This repo implements a Fibonacci sequence generator and prover using the Plonky3 framework.
Plonky3 is a toolkit for implementing polynomial IOPs (PIOPs), such as PLONK and STARKs, allowing developers to configure a variety of to-spec implementations from a single ZK proving system.
Polygon Plonky3 supports several finite fields and hash functions. Currently, the only supported polynomial commitment scheme is FRI, but future releases will support several, including Brakedown.
Plonky3 is a toolkit for designing a custom ZK proving implementation that can then be used to power application-optimized zkVMs and zkEVMs.
In the same way an AI dev uses Pytorch and Tensorflow for building AI models, Polygon Plonky3 provides the same flexibility for building ZK proving systems. Polygon Plonky3 enables simple builds, such as the Fibonacci sequence prover in this repo that requires only one AIR Scripts, to complex systems, such as SP1 from Succinct labs with multiple AIR scripts for different components of a single zkVM.
Here's a TLDR version:
- Define the computation using Algebraic Intermediate Representation (AIR).

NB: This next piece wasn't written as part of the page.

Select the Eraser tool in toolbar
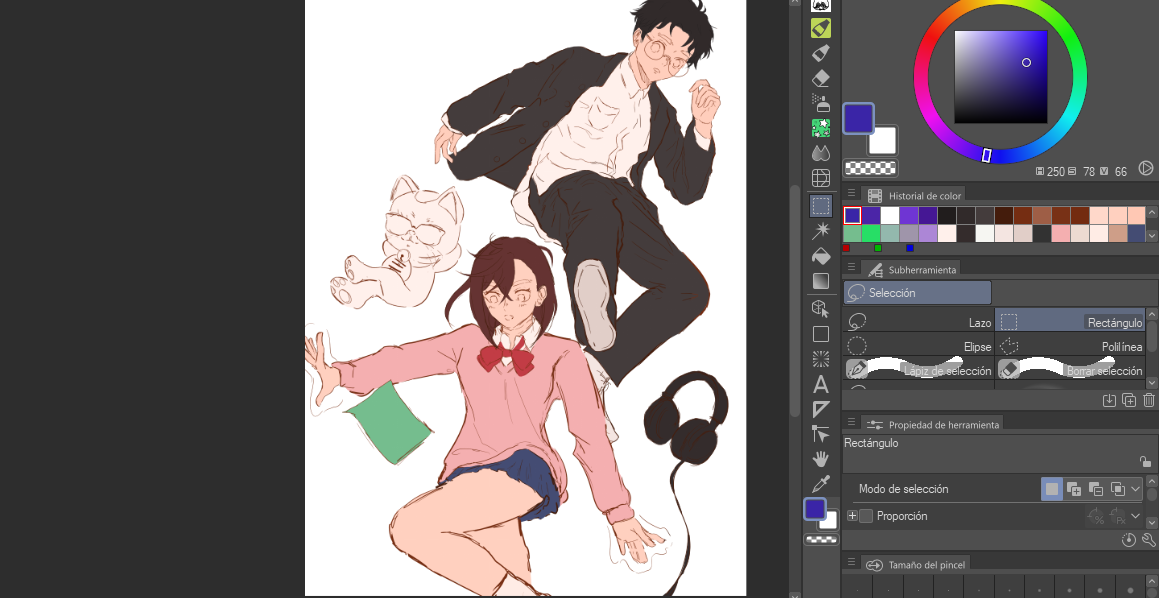tap(821, 77)
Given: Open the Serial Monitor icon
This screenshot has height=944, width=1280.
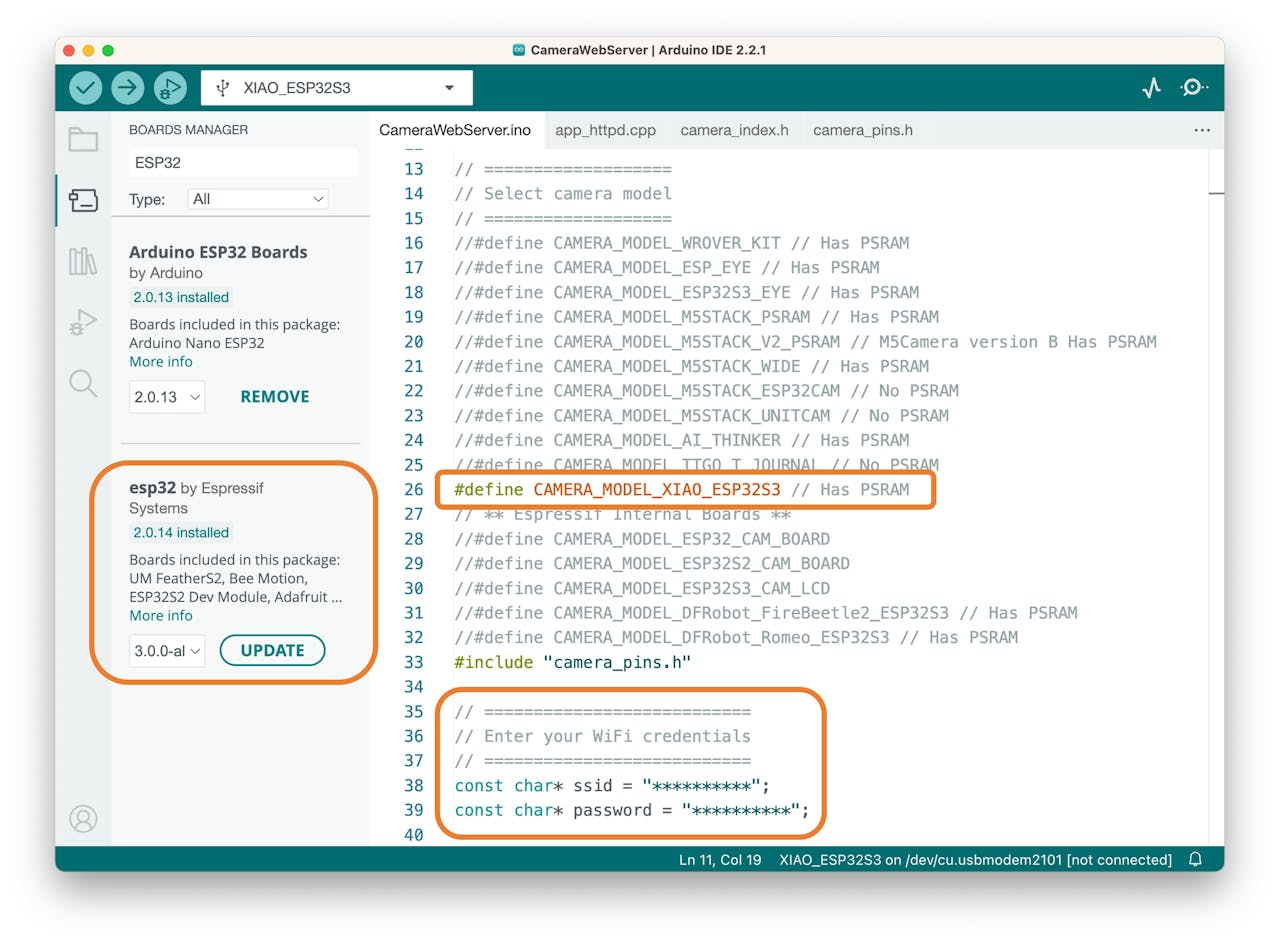Looking at the screenshot, I should pyautogui.click(x=1193, y=88).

- Generate a trace of the computation based on the AIR.
- Utilize efficient finite field implementations for arithmetic operations.

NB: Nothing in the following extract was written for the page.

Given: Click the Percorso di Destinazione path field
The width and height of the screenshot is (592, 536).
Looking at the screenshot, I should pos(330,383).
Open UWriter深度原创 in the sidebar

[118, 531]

- Apply Generalized Vector Commitment Schemes to create succinct representations of large vectors or polynomials.
- Use polynomial commitment schemes like Circle PCS for compact polynomial representations.
- Perform fast polynomial operations using FFTs and related algorithms.
- Implement the FRI (Fast Reed-Solomon IOP) protocol to prove properties about committed polynomials.
- Employ a challenger mechanism with the Fiat-Shamir heuristic for non-interactive proofs.
- The unified STARK prover combines all components to generate the proof.
- The verifier uses the same components to efficiently check the proof's validity.
Plonky3's modular design allows for easy customization and optimization of different components, making it adaptable to various use cases and performance requirements.
Don't worry, These are the underlying workflow of Plonky3 based ZK system, if you are builders who are using Plonky3, your main job is at Step 1 and Step 2, the rest is just configuration!
So now that we briefly walked through what Plonky3 is and how does it work, let's see this simple hands-on example to learn more!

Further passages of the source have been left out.